Gameplay like that doesn't tempt people to get that nicer visual perk, every dog can have a amazing kill-count round and nothing changes. If you talk about cheaters back then, those people really wanted to cheat to annoy people for a couple rounds, not to earn a nice visual token reserved for the best of players. Like that, for most cheaters, the cheating became more boring over time instead of giving back some feeling of being special. It also made cheats not to be really valuable, or even sell well. Most people didn't get the point of cheating in those extremely popular and crowed fps games.

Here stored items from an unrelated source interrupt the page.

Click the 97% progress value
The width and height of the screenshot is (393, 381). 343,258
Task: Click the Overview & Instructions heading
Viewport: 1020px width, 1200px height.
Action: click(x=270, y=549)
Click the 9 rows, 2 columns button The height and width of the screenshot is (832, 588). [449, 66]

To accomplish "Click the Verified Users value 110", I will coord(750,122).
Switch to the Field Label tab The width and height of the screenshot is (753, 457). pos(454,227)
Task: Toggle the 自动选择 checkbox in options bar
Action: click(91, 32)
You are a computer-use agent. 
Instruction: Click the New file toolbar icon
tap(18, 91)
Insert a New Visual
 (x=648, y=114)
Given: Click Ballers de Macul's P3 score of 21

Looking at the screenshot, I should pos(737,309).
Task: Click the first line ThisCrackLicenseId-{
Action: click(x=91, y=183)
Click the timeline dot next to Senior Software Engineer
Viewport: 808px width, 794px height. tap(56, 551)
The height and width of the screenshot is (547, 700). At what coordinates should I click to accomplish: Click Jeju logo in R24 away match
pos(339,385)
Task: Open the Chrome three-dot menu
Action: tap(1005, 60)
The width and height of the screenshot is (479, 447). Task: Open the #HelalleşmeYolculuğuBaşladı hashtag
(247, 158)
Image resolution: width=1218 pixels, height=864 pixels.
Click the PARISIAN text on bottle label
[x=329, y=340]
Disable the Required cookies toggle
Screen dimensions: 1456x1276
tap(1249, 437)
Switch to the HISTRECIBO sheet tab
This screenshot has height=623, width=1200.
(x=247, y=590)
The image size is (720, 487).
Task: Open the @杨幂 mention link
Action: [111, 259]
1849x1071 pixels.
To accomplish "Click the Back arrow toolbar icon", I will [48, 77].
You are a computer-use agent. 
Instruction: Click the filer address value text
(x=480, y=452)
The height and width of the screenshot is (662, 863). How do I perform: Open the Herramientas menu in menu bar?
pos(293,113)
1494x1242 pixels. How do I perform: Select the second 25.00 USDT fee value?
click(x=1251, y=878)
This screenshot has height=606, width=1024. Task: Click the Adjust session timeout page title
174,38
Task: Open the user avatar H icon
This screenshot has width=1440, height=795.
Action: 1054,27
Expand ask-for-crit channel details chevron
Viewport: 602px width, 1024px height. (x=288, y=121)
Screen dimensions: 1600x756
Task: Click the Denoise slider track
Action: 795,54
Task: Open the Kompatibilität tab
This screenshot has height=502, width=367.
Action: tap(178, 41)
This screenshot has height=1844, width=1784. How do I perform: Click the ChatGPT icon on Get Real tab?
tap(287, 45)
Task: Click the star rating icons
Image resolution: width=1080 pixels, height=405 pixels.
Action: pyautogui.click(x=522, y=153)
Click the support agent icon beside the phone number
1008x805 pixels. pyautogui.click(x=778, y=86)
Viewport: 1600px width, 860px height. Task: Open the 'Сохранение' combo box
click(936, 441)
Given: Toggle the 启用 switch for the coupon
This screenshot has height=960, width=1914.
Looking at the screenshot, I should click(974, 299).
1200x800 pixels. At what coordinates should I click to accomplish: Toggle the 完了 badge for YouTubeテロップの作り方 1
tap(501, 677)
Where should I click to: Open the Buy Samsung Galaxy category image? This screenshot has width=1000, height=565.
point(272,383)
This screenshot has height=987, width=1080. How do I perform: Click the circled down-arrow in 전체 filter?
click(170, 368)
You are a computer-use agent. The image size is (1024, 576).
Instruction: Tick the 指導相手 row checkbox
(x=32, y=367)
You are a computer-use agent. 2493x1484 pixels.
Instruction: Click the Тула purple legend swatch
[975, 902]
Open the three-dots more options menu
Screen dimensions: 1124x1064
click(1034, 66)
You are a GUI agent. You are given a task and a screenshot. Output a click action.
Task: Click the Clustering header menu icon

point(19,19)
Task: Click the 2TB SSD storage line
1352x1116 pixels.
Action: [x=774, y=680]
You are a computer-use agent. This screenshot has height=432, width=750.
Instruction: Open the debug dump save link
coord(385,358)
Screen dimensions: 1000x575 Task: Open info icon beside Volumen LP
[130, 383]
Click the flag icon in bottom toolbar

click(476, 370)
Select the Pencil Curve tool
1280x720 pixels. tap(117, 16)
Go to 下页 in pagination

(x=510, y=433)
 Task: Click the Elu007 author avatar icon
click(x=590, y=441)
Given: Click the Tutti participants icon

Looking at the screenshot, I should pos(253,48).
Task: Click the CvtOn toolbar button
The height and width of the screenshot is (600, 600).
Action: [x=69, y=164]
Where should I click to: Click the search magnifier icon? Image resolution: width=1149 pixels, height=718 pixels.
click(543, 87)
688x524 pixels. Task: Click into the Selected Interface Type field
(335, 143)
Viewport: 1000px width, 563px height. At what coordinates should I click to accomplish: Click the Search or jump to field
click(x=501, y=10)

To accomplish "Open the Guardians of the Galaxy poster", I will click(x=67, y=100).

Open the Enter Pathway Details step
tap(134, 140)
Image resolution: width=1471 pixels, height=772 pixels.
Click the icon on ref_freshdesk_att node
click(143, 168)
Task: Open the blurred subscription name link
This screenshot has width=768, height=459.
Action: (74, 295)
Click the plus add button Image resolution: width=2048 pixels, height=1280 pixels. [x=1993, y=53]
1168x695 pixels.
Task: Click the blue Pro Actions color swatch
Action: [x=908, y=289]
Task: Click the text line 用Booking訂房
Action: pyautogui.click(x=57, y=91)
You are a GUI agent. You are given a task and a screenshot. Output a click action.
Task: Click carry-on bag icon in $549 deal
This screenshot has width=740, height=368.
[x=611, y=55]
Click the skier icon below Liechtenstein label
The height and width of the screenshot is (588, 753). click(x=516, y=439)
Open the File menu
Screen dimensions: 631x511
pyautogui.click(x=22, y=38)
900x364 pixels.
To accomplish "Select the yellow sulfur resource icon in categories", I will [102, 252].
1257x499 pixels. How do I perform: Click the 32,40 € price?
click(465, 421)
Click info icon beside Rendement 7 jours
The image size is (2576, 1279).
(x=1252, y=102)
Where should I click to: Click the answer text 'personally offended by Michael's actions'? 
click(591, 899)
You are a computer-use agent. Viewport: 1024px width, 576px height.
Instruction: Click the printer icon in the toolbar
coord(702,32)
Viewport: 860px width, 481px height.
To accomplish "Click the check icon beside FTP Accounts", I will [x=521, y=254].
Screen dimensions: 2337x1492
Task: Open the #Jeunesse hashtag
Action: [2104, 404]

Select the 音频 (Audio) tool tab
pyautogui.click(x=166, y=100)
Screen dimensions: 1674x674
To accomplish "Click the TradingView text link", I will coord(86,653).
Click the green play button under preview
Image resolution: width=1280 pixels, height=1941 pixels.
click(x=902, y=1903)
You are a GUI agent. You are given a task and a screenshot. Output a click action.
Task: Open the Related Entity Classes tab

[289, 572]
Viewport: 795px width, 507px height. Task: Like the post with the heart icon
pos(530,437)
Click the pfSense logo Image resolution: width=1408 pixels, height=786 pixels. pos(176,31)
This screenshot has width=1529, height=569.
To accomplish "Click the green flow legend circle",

The more games tend to reward better players with visual perks the more the average / legit players start crying / cheating. Now they try to fix that with skill-based matchmaking and anti-cheat that acts more like spyware than protection. I often asked the question if some mayor developers struck gold after starting to sell cheats for games that give you a visual perks for "being better". The same goes for levels and progress and giving "better" players a faster progress. All of this is sold to us as making a game more "competetive" while in fact sitting alone in a room on a Windows-crap computer these new games being more "competitive" than the old ones couldn't be much further from the truth because of cheating.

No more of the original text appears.